Responde con datos del texto del ejercicio:
(a) ¿En qué medio de transporte vuelve quien narra?
(b) ¿Junto a qué río estaba la exposición?
(c) ¿De qué hablaba la exposición?

▶ Texto del ejercicio
= = = =
Veneno que cura, veneno que mata

Publicado el 19 de marzo de 2026, 19:29

Ahora, es de noche y hay un aura misteriosa que inunda el aire. Vuelvo en autobús, no llueve. En el horizonte se vislumbran pequeñas luciérnagas que simpatizan con la medida timidez de las luces del vehículo. Curiosa sensación de soledad, un abrazo cálido y reconfortante. En otras ocasiones, la soledad ha podido conmigo. Me ha aprisionado como un látigo que se cerniera sobre mis vías respiratorias. Sin embargo, hoy, su presión es distinta. Ahora que marcho y me despido de quien me hace sentir en casa, debo lidiar con esta vieja amiga. Por insistente, ha logrado que la aprecie. Al fin y al cabo, la soledad es plena compañía de uno mismo. Es esta soledad un espacio para la meditación y para poner palabras a todas aquellas sensaciones, agradables y desagradables, que me distraen constantemente. Para combatir con la conciencia lo irrefrenable del inconsciente. Y para ser, simplemente, sin injerencias externas de ningún tipo.

"Veneno que cura, veneno que mata". Este es el título de la exposición que hemos disfrutado junto al Ebro. Hablaba de las bondades y peligros de plantas, animales, hongos y minerales cuando son utilizadas como veneno o medicamento. Y es que todo héroe tiene su verdugo. Y si la soledad un día fue veneno, se ha acabado convirtiendo en una especie de fertilizante de mi crecimiento interior.
= = = =
▶ Datos en estudio

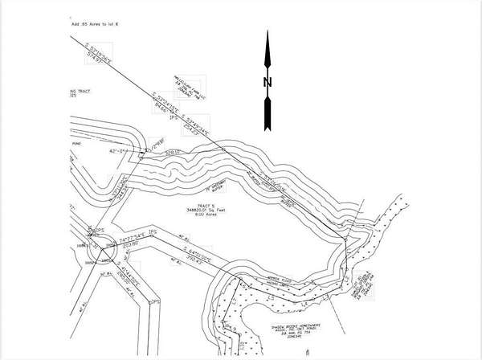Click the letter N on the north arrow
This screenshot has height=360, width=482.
pos(268,83)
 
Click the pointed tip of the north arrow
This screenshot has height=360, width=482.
pos(268,34)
= = = =
▶ Espacio de respuesta
(a) Quien narra vuelve en autobús.
(b) La exposición estaba junto al Ebro.
(c) Hablaba de las bondades y los peligros de plantas, animales, hongos y minerales cuando se utilizan como veneno o medicamento.